## PROVIDED MATERIAL
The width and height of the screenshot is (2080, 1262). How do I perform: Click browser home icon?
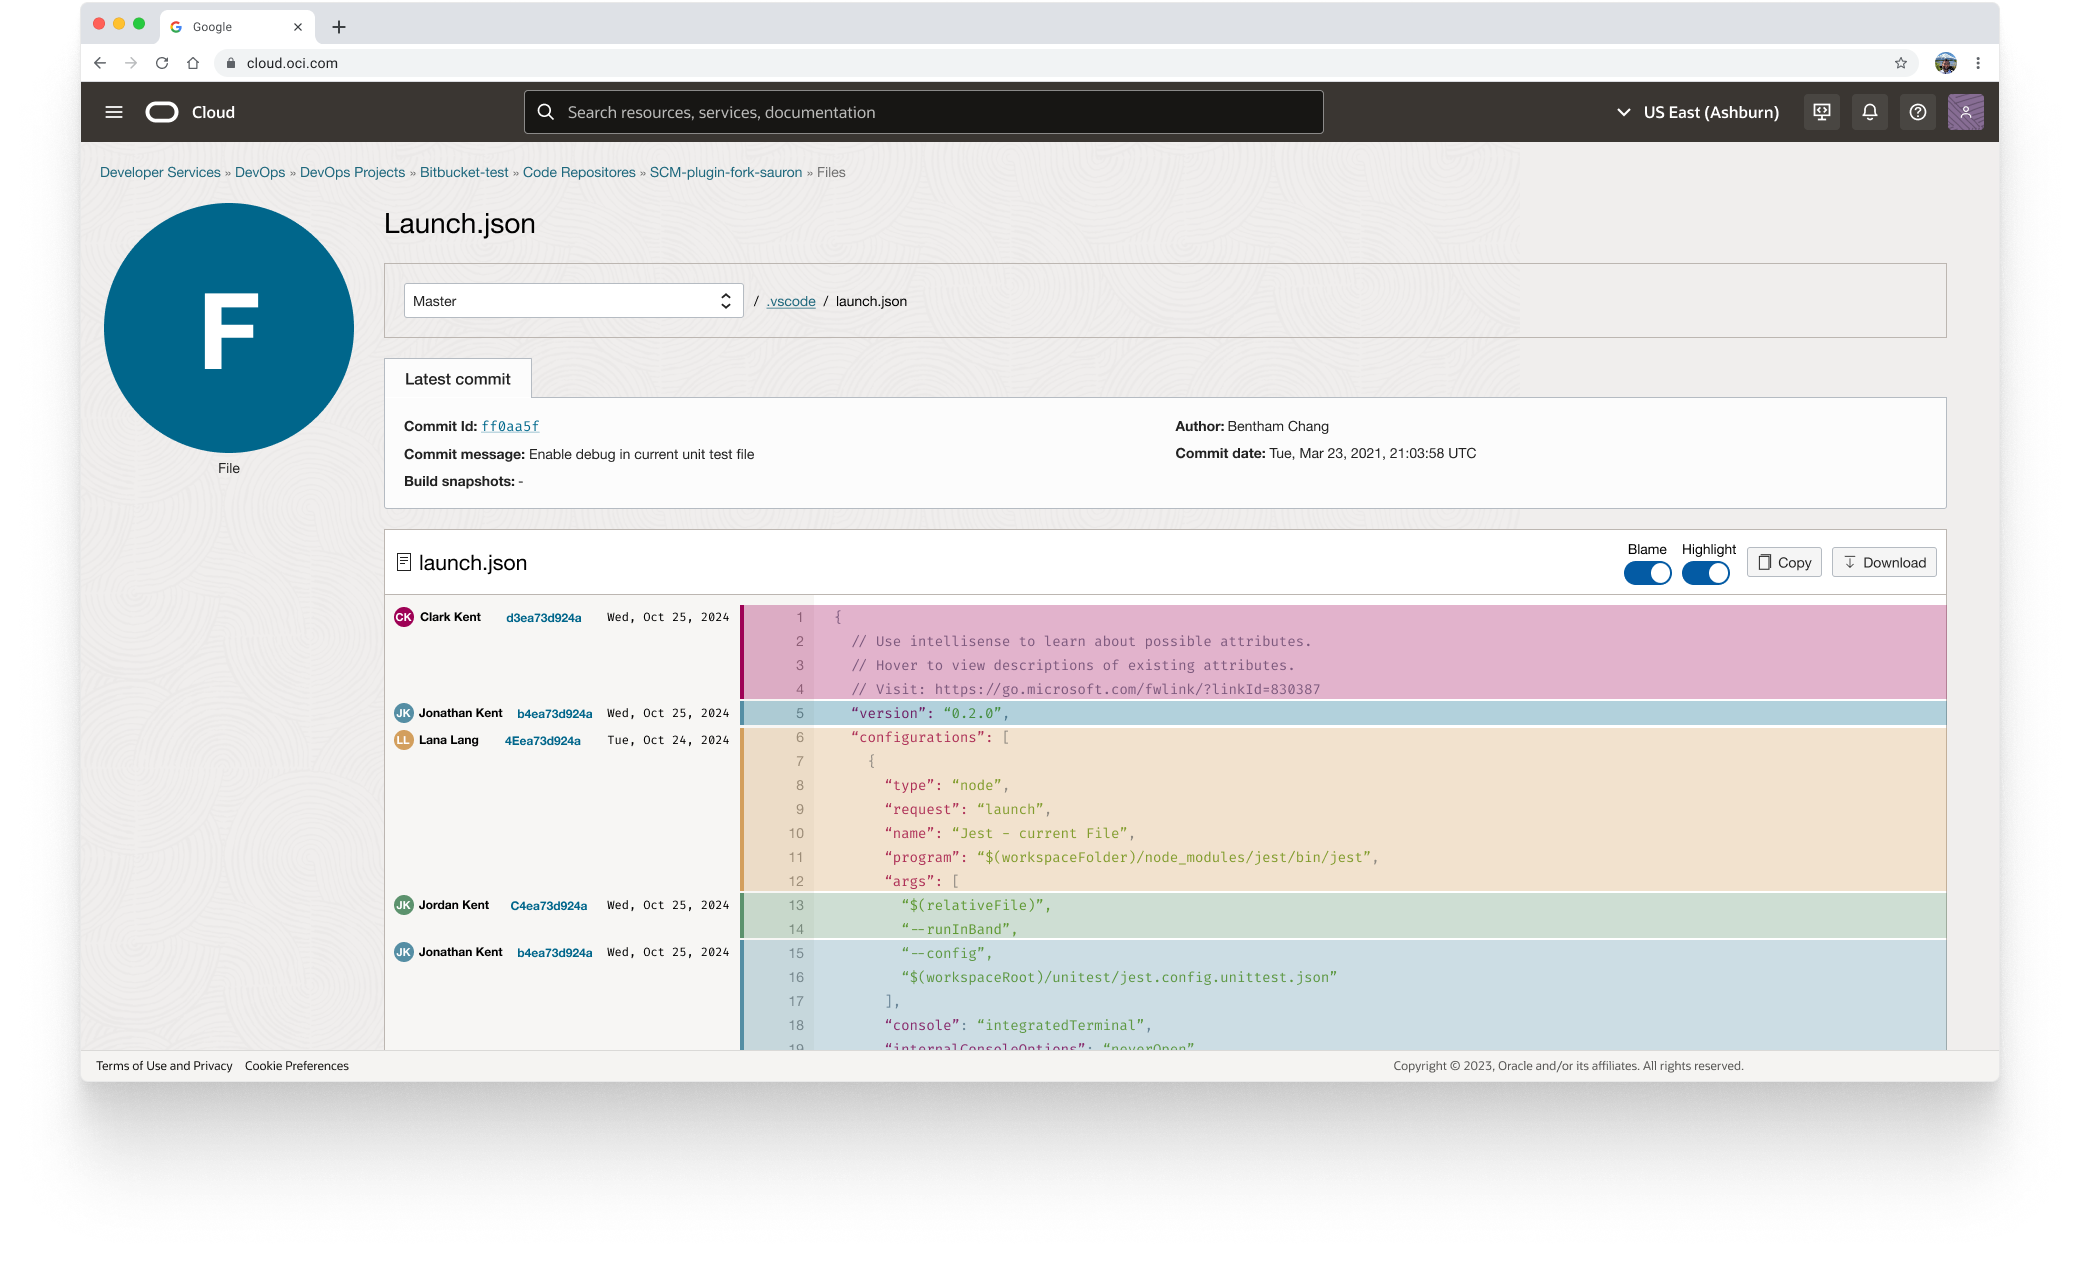(193, 63)
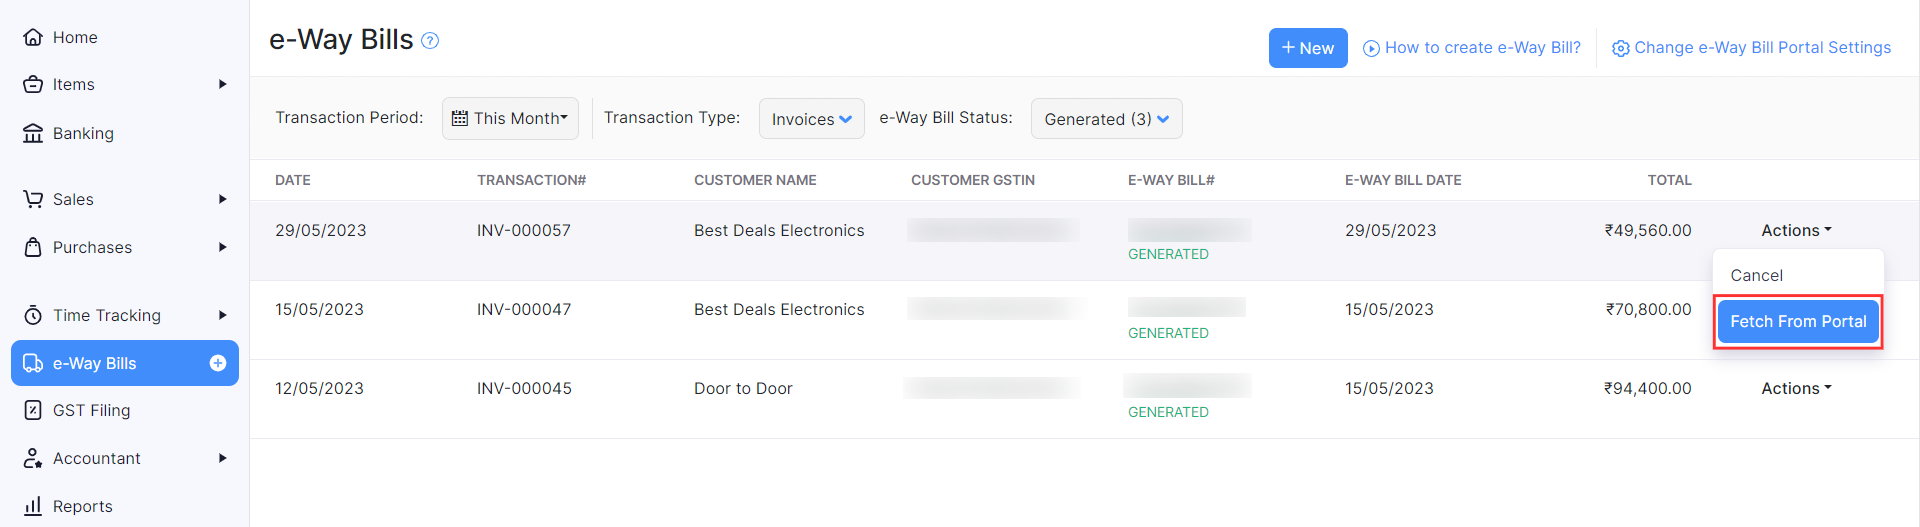The width and height of the screenshot is (1920, 527).
Task: Expand the Items submenu arrow
Action: click(x=222, y=84)
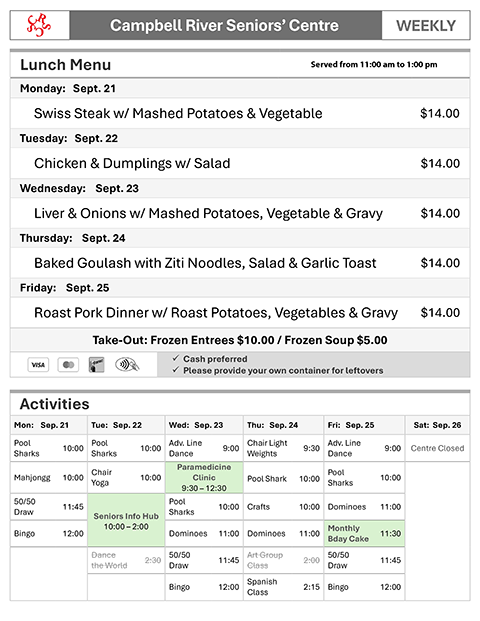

## EXERCISE DESCRIPTION
Rewrite the listing with "browser home icon" changed to "home button" and everything else left as it is. Leave the pictures out of your answer.

## THE RESULT
The width and height of the screenshot is (2080, 1262). How do I perform: Click home button?
(193, 63)
The width and height of the screenshot is (1920, 527).
Task: Expand the Items submenu arrow
Action: click(x=222, y=84)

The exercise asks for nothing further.